The statutes of the Franz Rosenzweig Memorial
Foundation of November 1930 were kept
very brief. They read like a note for the files with a five-point program. Their
content combined programmatic goals and specific steps with as yet little
defined institutional directives. The intellectual life of
Hamburg's Jewish
community was supposed to be “stimulated and promoted according to
Rosenzweig's ideas.”
Explicit reference to
Rosenzweig's book
Zweistromland
is made in a virtually self-obligating
manner; based on his ideas a “Jewish house of teaching” was to be established in
Hamburg. The
foundation was supposed to be above party
lines and not favor any religious movement, it was to promote the spread of
Jewish books, establish a series of Jewish lectures and organize a “contest for
the purposes of Jewish scholarship.” In light of the successful work of the
Frankfurt
teaching institution, this was rather ambitious.

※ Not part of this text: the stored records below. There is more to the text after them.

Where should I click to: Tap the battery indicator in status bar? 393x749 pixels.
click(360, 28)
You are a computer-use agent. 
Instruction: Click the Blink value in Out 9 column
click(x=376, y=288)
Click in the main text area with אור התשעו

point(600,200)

The text shows that there was a lack of legal advice, which might have been
purposefully spurned since this was not meant to be the usual kind of
association. It is likely that one reason for choosing to call it a “foundation”

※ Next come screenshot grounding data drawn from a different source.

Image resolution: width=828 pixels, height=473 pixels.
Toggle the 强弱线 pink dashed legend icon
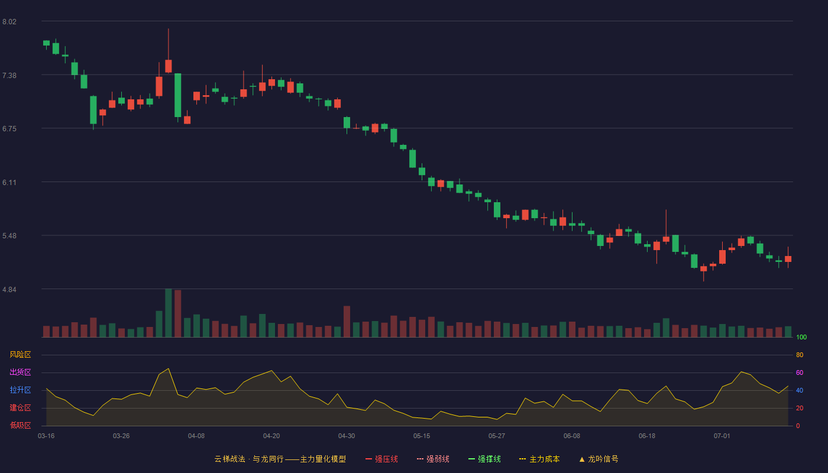pos(420,459)
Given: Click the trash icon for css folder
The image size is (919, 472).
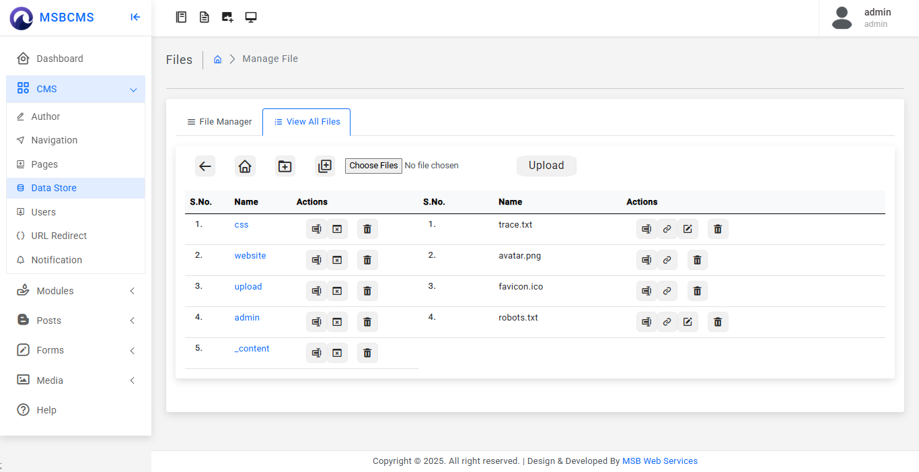Looking at the screenshot, I should (367, 229).
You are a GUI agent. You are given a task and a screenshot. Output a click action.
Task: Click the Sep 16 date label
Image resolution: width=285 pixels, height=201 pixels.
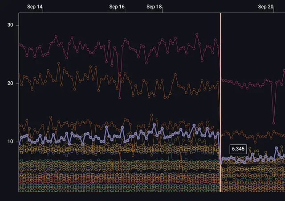pos(117,7)
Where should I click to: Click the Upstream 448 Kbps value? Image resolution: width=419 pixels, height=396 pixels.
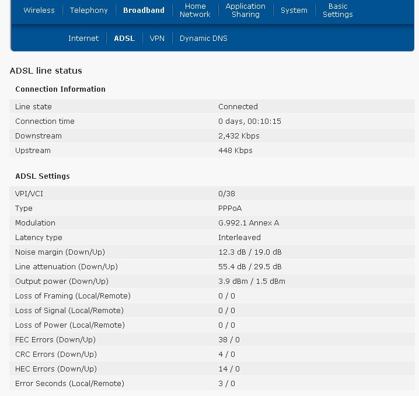(235, 151)
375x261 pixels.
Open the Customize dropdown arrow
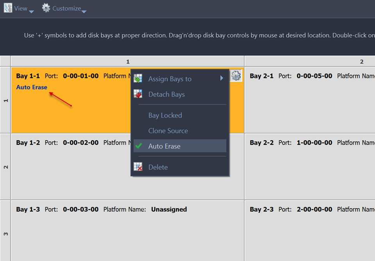[x=84, y=11]
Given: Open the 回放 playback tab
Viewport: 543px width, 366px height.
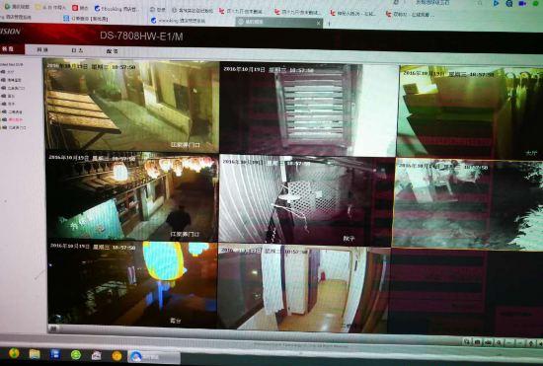Looking at the screenshot, I should tap(42, 50).
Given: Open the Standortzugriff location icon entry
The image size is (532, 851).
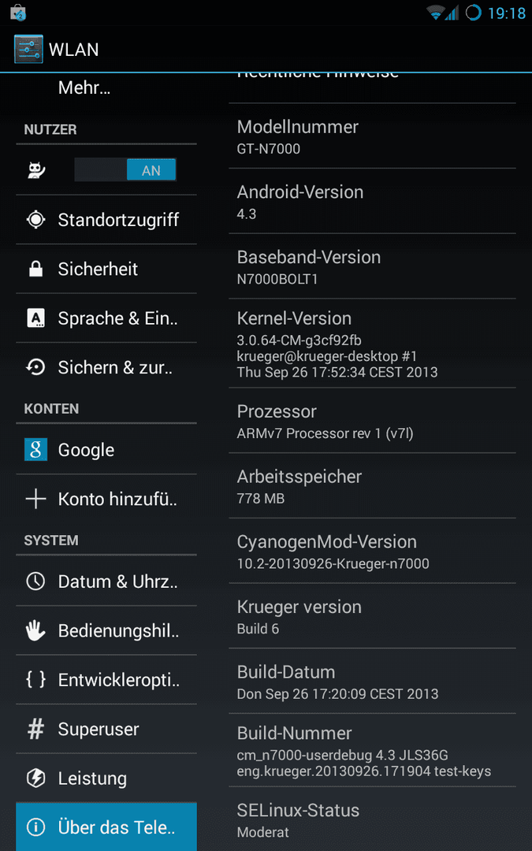Looking at the screenshot, I should tap(35, 220).
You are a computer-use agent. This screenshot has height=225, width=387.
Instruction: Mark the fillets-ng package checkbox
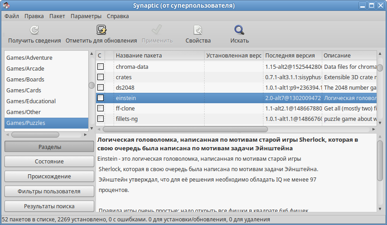pyautogui.click(x=100, y=119)
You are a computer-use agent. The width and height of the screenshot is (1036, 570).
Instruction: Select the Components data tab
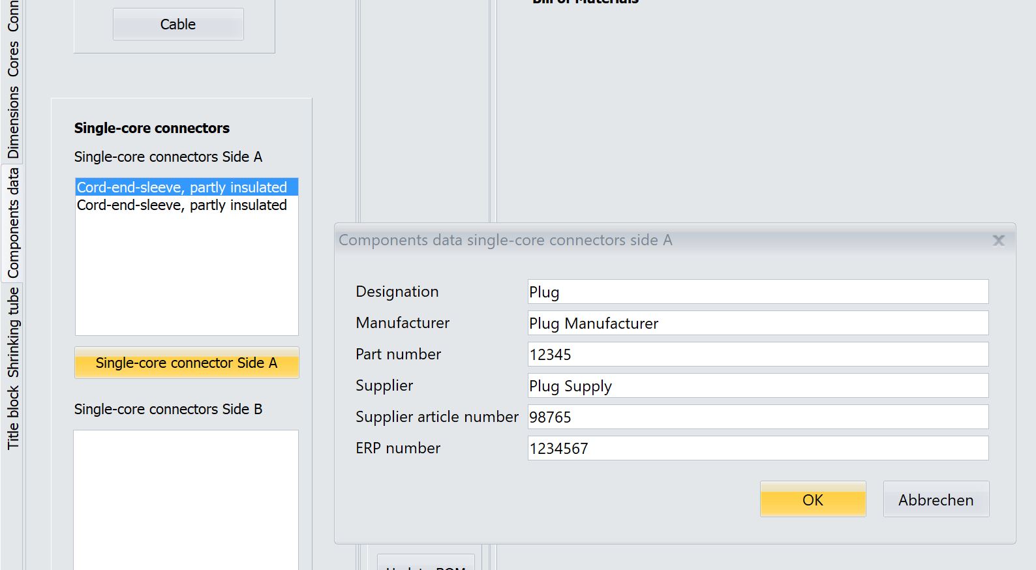click(13, 223)
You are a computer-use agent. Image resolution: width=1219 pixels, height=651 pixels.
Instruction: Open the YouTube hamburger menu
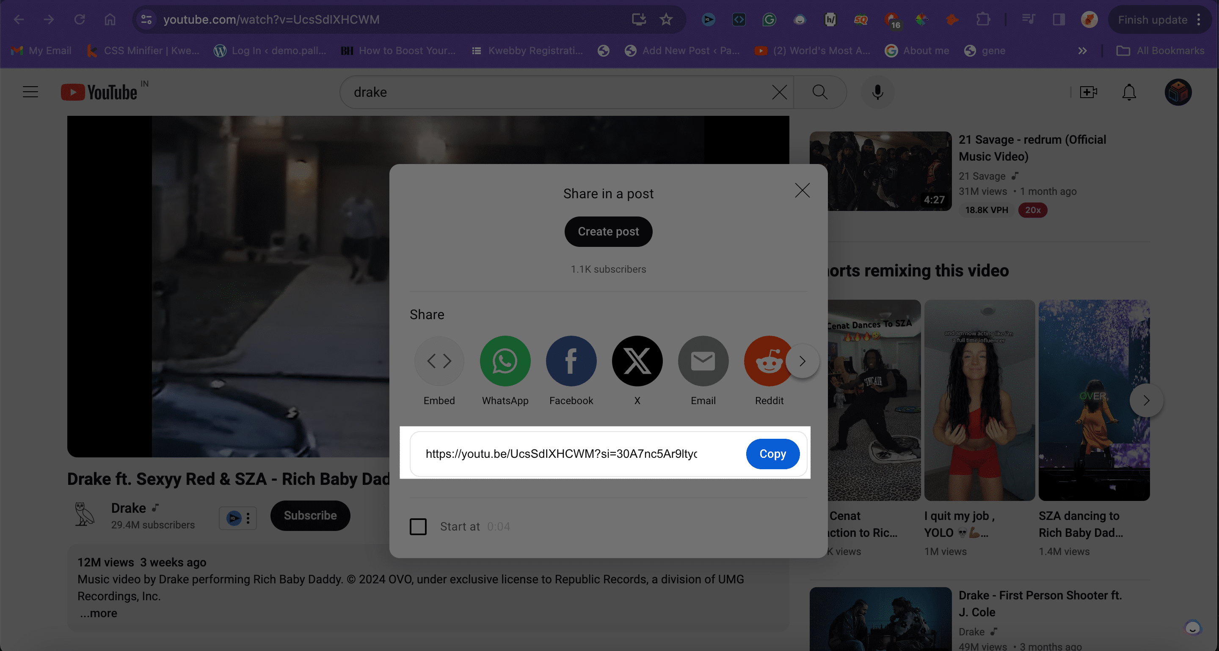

was that members expected to accrue interest-bearing assets in the future, which
did not come to pass, however. Equally, the foundation was meant to have members. Another statute issued at a
later date shows that the founders eventually agreed to organize as an
association, maintaining a small office at
Rothenbaumchaussee 77 in
Hamburg. In
response to an inquiry by the
Gestapo of November 1933 the Rosenzweig Memorial Foundation confirmed that the term
“foundation” was not legally correct. In a list of the
Jewish congregation drawn up
for the
Gestapo upon
request in 1935, the number of members given was 184. A
membership list does not survive.
By-laws of the Franz Rosenzweig Memorial Foundation, Hamburg, November 1930 (translated by Insa Kummer), edited in: Key Documents of German-Jewish History,
<https://dx.doi.org/10.23691/jgo:source-67.en.v1> [November 20, 2024].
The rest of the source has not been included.